Dans une mondialisation reconnue par tous, nous sommes aujourd’hui les témoins du retour de l’Histoire, celles des peuples, des identités et...
Dans une mondialisation reconnue par tous, nous sommes aujourd’hui les témoins du retour de l’Histoire, celles des peuples, des identités et des continents. L’émergence inattendue de ces « fragments de l’univers », pour reprendre l’expression de l’illustre historien Fernand Braudel, modifie durablement les rapports de force dans les relations internationales.
L’océan Indien est au cœur de cette
recomposition géopolitique qui va du local au mondial dans un processus
inédit. D’une diversité culturelle et écologique sans pareille, l’océan
Indien relie les moteurs de la croissance mondiale que sont la Chine,
l’Inde et l’Afrique. C’est un espace de promesses autant que de
tensions. Il s’y exprime la prégnance des crises et des doutes du monde
moderne. Qu’elles soient
climatique, alimentaire, énergétique, sécuritaire ou bien sûr
économique, la gestion de ces crises constitue un enjeu politique de
première importance pour ceux qui y vivent, mais aussi pour les grands
pôles décisionnels d’occident, d’Afrique et d’Asie. Véritable artère du
commerce international, pas moins de 70% du trafic d’hydrocarbures et
30% du commerce maritime mondial y transitent.
La Commission de l’océan Indien (COI),
seule organisation d’Afrique exclusivement insulaire et essentiellement
francophone, apporte des solutions adaptées aux spécificités et aux
attentes de ses pays membres, les Comores, Madagascar, Maurice, les
Seychelles et la France à travers La Réunion. Elle est leur véhicule
d’action collective, une force de mobilisation indispensable pour
dessiner les contours d’une coopération exemplaire et mettre en œuvre
une intégration régionale solidaire répondant aux défis de l’isolement
dans une perspective de développement durable et de stabilité régionale.

CONSIGNE
Recopiez fidèlement, s’il vous plaît, le passage de l’extrait sur l’océan Indien qui va de « La Commission de » jusqu’à « de stabilité régionale. ».

Enregistrements contenus dans un jeu de données
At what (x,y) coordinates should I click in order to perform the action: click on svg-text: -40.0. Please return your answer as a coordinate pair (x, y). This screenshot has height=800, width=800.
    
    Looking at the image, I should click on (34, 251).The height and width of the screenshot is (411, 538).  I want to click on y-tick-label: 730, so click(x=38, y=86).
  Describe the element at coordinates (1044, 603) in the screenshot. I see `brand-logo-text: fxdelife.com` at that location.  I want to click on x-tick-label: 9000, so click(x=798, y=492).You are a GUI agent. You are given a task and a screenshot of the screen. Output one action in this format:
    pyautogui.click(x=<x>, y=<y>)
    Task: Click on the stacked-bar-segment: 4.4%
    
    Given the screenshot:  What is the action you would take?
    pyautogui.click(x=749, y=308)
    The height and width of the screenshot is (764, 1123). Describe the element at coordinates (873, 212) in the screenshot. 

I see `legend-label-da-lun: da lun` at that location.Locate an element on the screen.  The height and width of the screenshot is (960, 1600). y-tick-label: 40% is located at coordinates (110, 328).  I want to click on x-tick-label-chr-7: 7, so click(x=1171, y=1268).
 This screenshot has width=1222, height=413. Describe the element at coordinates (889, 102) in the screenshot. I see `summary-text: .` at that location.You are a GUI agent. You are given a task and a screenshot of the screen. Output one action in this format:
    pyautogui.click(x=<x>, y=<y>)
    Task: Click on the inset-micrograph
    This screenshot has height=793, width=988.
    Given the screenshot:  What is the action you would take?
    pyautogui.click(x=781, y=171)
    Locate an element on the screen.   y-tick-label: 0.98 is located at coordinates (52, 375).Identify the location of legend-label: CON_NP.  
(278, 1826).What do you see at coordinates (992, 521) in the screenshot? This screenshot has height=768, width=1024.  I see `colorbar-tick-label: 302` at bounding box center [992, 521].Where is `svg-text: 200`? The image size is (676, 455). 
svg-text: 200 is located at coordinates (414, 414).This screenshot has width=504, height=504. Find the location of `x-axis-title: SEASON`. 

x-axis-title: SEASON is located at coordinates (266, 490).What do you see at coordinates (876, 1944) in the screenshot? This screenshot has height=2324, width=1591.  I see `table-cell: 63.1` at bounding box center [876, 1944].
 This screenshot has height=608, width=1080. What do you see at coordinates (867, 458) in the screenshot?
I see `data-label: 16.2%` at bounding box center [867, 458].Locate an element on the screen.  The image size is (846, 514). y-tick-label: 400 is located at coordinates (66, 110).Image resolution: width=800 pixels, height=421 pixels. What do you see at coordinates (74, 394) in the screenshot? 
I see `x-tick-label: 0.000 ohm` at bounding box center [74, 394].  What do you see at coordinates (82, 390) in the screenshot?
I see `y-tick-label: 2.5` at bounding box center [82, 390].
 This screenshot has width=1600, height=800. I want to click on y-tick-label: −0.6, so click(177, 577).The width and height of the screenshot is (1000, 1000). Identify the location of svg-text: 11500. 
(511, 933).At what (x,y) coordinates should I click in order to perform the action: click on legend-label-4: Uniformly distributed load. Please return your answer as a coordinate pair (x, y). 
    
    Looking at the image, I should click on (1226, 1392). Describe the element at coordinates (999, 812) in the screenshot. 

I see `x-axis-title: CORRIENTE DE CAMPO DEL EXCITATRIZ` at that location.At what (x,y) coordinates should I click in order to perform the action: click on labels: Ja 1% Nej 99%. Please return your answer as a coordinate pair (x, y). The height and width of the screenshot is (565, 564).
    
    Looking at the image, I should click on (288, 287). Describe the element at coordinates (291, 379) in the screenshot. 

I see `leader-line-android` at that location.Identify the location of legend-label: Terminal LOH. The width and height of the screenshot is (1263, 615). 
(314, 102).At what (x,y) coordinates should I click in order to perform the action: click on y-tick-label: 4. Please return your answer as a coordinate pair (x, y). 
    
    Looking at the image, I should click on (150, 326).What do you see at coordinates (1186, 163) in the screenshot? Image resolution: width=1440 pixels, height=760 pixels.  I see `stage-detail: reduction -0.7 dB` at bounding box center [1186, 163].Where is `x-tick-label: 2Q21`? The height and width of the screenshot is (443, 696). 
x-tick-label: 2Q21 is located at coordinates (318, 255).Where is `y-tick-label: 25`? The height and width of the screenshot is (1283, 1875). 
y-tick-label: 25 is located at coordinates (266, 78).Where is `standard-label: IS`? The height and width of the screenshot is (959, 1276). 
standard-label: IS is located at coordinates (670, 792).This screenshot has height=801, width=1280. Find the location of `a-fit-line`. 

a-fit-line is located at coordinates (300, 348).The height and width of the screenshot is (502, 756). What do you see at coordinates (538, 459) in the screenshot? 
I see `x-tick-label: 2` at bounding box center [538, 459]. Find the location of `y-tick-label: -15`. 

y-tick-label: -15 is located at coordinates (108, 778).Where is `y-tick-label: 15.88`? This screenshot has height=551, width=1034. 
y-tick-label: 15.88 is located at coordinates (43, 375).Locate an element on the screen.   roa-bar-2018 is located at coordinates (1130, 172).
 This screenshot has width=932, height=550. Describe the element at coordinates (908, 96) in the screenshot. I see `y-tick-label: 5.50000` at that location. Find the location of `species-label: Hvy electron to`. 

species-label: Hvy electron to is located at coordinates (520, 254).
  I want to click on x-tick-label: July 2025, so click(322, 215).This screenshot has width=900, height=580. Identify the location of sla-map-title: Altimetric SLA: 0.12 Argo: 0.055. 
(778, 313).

ZONE DE RÉPONSE
La Commission de l’océan Indien (COI),
seule organisation d’Afrique exclusivement insulaire et essentiellement
francophone, apporte des solutions adaptées aux spécificités et aux
attentes de ses pays membres, les Comores, Madagascar, Maurice, les
Seychelles et la France à travers La Réunion. Elle est leur véhicule
d’action collective, une force de mobilisation indispensable pour
dessiner les contours d’une coopération exemplaire et mettre en œuvre
une intégration régionale solidaire répondant aux défis de l’isolement
dans une perspective de développement durable et de stabilité régionale.